Update: as of 3:33 PM UTC, Tuesday, November 18, 2025, it seems to be enabled.
sarreph
Looks to be available in Vertex.
I reckon it's an API key thing... you can more explicitly select a "paid API key" in AI Studio now.
CjHuber
For me it’s up and running. I was doing some work with AI Studio when it was released and reran a few prompts already. Interesting also that you can now set thinking level low or high. I hope it does something, in 2.5 increasing maximum thought tokens never made it think more
lousken
I hope some users will switch from cerebras to free up those resources
r0fl
Works for me.
misiti3780
seeing the same issue.
sottol
you can bring your google api key to try it out, and google used to give $300 free when signing up for billing and creating a key.
when i signed up for billing via cloud console and entered my credit card, i got $300 "free credits".
i haven't thrown a difficult problem at gemini 3 pro it yet, but i'm sure i got to see it in some of the A/B tests in aistudio for a while. i could not tell which model was clearly better, one was always more succinct and i liked its "style" but they usually offered about the same solution.
nickandbro
What we have all been waiting for:
"Create me a SVG of a pelican riding on a bicycle"
Thev00d00
That is pretty impressive.
So impressive it makes you wonder if someone has noticed it being used a benchmark prompt.
burkaman
Simon says if he gets a suspiciously good result he'll just try a bunch of other absurd animal/vehicle combinations to see if they trained a special case: https://simonwillison.net/2025/Nov/13/training-for-pelicans-...
jmmcd
"Pelican on bicycle" is one special case, but the problem (and the interesting point) is that with LLMs, they are always generalising. If a lab focussed specially on pelicans on bicycles, they would as a by-product improve performance on, say, tigers on rollercoasters. This is new and counter-intuitive to most ML/AI people.
ddalex
https://www.svgviewer.dev/s/TVk9pqGE giraffe in a ferrari
rixed
I have tried combinations of hard to draw vehicle and animals (crocodile, frog, pterodactly, riding a hand glider, tricycle, skydiving), and it did a rather good job in every cases (compared to previous tests).
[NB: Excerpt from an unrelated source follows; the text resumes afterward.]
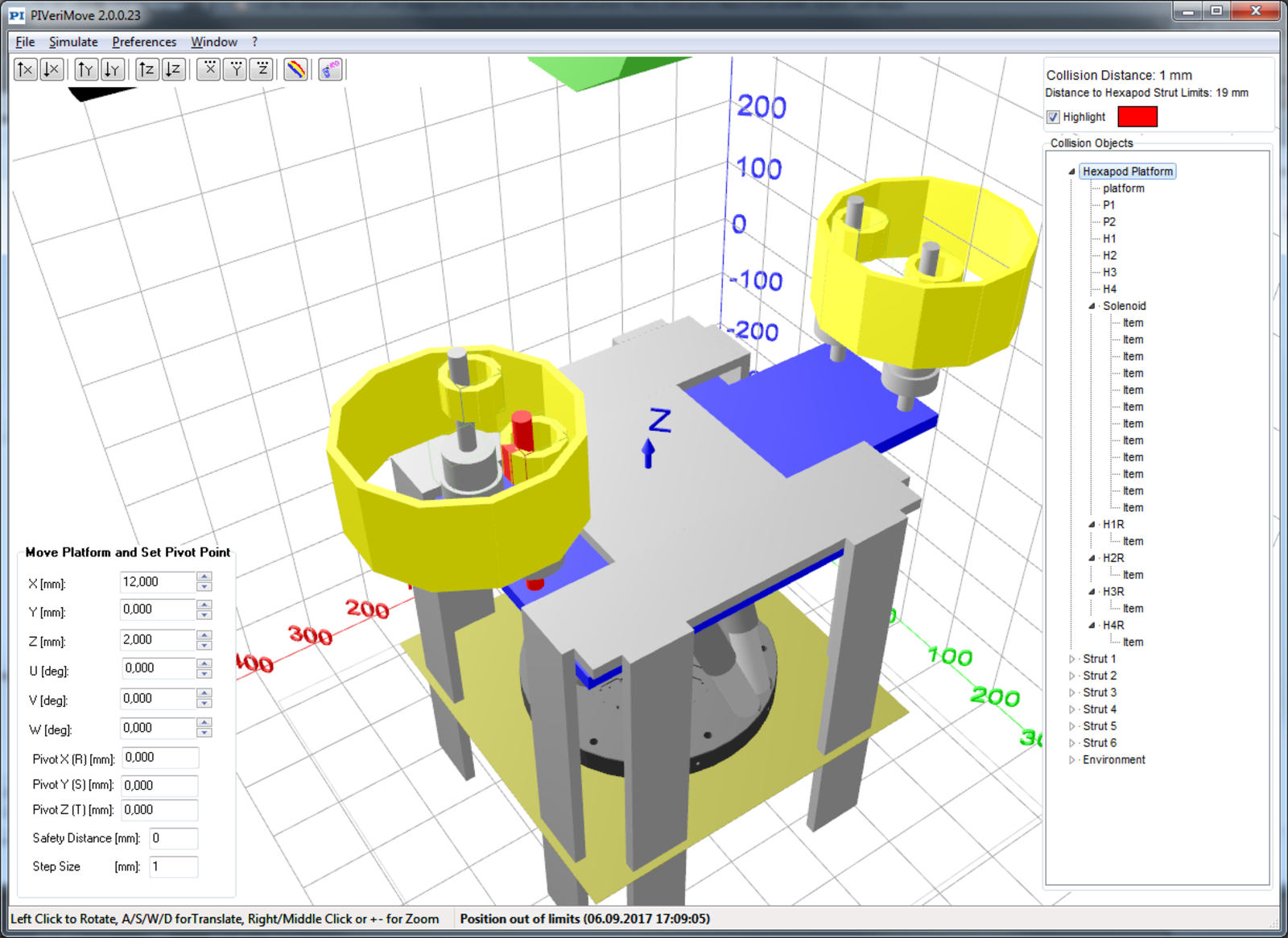Open the Simulate menu
The width and height of the screenshot is (1288, 938).
coord(73,42)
Whatever they have done to improve on that point, they did it in a way that generalise.
null
bitshiftfaced
It hadn't occurred to me until now that the pelican could overcome the short legs issue by not sitting on the seat and instead put its legs inside the frame of the bike. That's probably closer to how a real pelican would ride a bike, even if it wasn't deliberate.
xnx
Very aero
GodelNumbering
And of course they hiked the API prices
Standard Context(≤ 200K tokens)
Input $2.00 vs $1.25 (Gemini 3 pro input is 60% more expensive vs 2.5)
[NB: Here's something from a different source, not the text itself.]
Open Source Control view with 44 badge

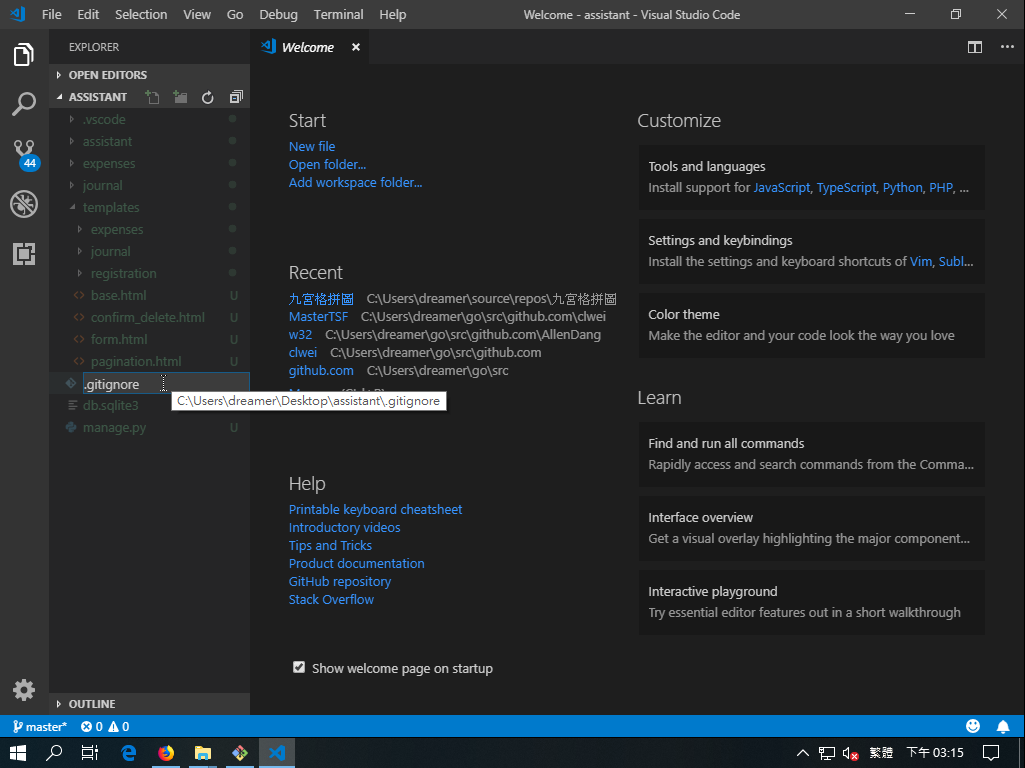pos(24,154)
Output $12.00 vs $10.00 (Gemini 3 pro output is 20% more expensive vs 2.5)
Long Context(> 200K tokens)
Input $4.00 vs $2.50 (same +60%)
Output $18.00 vs $15.00 (same +20%)
panarky
Claude Opus is $15 input, $75 output.
NullCascade
I'm not a mathematician but I think we underestimate how useful pure mathematics can be to tell whether we are approaching AGI.
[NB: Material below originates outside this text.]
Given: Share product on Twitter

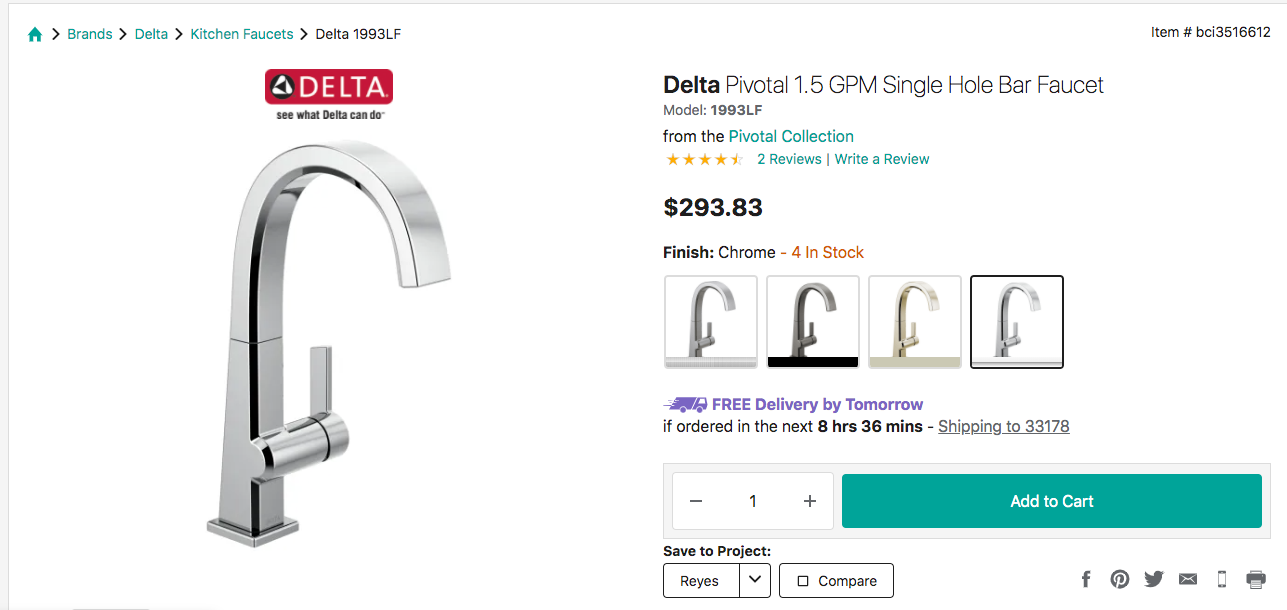Looking at the screenshot, I should 1154,579.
Can the mathematicians here try ask it to invent new novel math related to [Insert your field of specialization] and see if it comes up with something new and useful?
Try lowering the temperature, use SymPy etc.
My favorite benchmark is to analyze a very long audio file recording of a management meeting and produce very good notes along with a transcript labeling all the speakers. 2.5 was decently good at generating the summary, but it was terrible at labeling speakers. 3.0 has so far absolutely nailed speaker labeling.